Lire 76-100 (2013-2015) de Gérard Courant (Éditions de L’Harmattan)

Des livres et des hommes

J’ignore si je suis le seul dans ce cas mais lorsque je lis un roman ou un essai, j’imagine la voix de l’auteur comme s’il s’adressait directement à moi. Par le style et le ton naît dans l’esprit du lecteur un timbre particulier lié à la musique de l’écriture. Une des grandes qualités de la série Lire, c’est que Gérard Courant nous permet de mettre une voix réelle sur un nom et un visage.

J’ai déjà évoqué ici cette œuvre sérielle mais rappelons en quelques mots son principe : un gros plan fixe sur le visage d’un écrivain en train de lire les premières pages de son dernier ouvrage paru. Pour le dire en d’autres termes : il s’agit du Cinématon avec du son et la contrainte de la lecture. Du coup, ce que Courant perd en « cinéma » (le visage n’est plus l’objet exclusif du film et les « modèles » ne peuvent guère se livrer à des fantaisies), il le gagne du côté de la parole et de la langue. Et les deux séries se rejoignent dans une volonté commune de dresser un panorama de la vie culturelle française depuis la fin du 20ème siècle.
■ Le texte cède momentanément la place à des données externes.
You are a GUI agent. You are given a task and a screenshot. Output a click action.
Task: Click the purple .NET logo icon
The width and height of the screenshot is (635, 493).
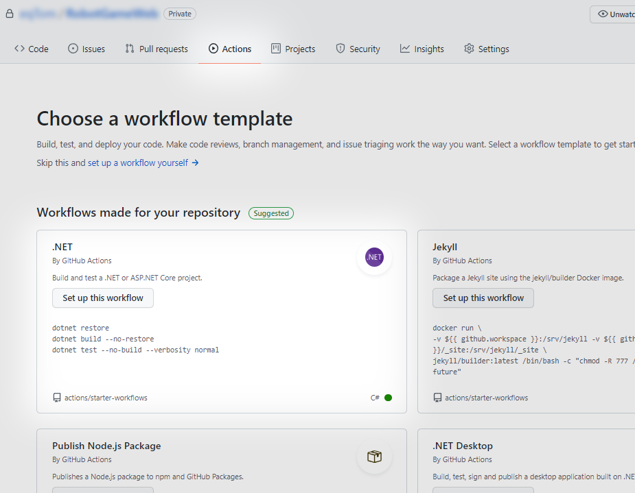click(x=374, y=257)
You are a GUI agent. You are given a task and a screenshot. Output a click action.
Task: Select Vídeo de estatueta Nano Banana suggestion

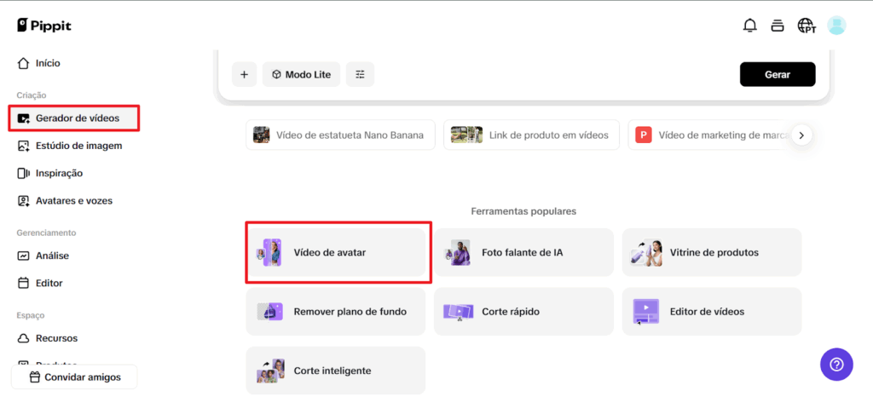[x=340, y=135]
Alors que Cinématon est un monumental projet à la Warhol, Lire s’inscrit davantage dans la lignée de Ceux de chez nous de Sacha Guitry et cherche à conserver une trace des écrivains contemporains. On débute ici avec deux lectures du sulfureux Gabriel Matzneff puis l’on retrouve quelques complices de longue date de Gérard Courant : l’indispensable Jean-Pierre Bouyxou, Noël Godin qui déclame avec fougue les citations les plus enragées de sa géniale Anthologie de la subversion carabinée, Alain Paucard…

Des livres et des hommes

A travers ces 25 « lectures » se dessinent la diversité de la série puisqu’on passe d’un romancier (l’hilarant début du Bocage à la nage de l’excellent Olivier Maulin) à un essai sur le cinéma (Alfred Eibel sur Fritz Lang), d’un essai littéraire à une pièce de théâtre (Bouyxou) ou de la poésie (Jean Berteault qui lit le début de son beau recueil La Belle endormie). De la même manière, les façons de lire diffèrent du tout au tout : Matzneff bute sur une phrase et étouffe un fou-rire, Philippe D’Hugues ne se départit pas d’une certaine austérité tandis qu’Anca Visdei se transforme presque en actrice pour nous plonger avec beaucoup de talent dans son Exil d’Alexandre.
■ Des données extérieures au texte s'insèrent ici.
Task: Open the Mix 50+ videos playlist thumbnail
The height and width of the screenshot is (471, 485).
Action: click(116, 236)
Mais, comme je le disais au début de cette chronique, l’intérêt est également de mettre un visage et une voix sur des mots écrits et publiés. De voir également comment certains auteurs parviennent à se réapproprier leurs propres textes (car écrire et lire ne sont pas la même chose) pour nous donner envie de les lire, je pense par exemple à Editez-moi ou je vous tue de Paul Desalmand qui a l’air très drôle et passionnant.

Certaines voix sont en parfaite adéquation avec les mots lus : la gouaille parigote de Claude Dubois lorsqu’il lit sa Bastoche : une histoire du Paris populaire et criminel ou la fougue de la belle Solange Bied-Charreton qui lit son Nous sommes jeunes et fiers.  D’autres semblent moins à l’aise ou plus hésitantes, comme si leurs phrases ne passaient pas l’épreuve de la lecture à haute voix.

Riche d’une centaine de films, la série Lire est, là encore, un précieux document sur la vie littéraire française et une des parties les plus originales des inestimables archives de Gérard Courant.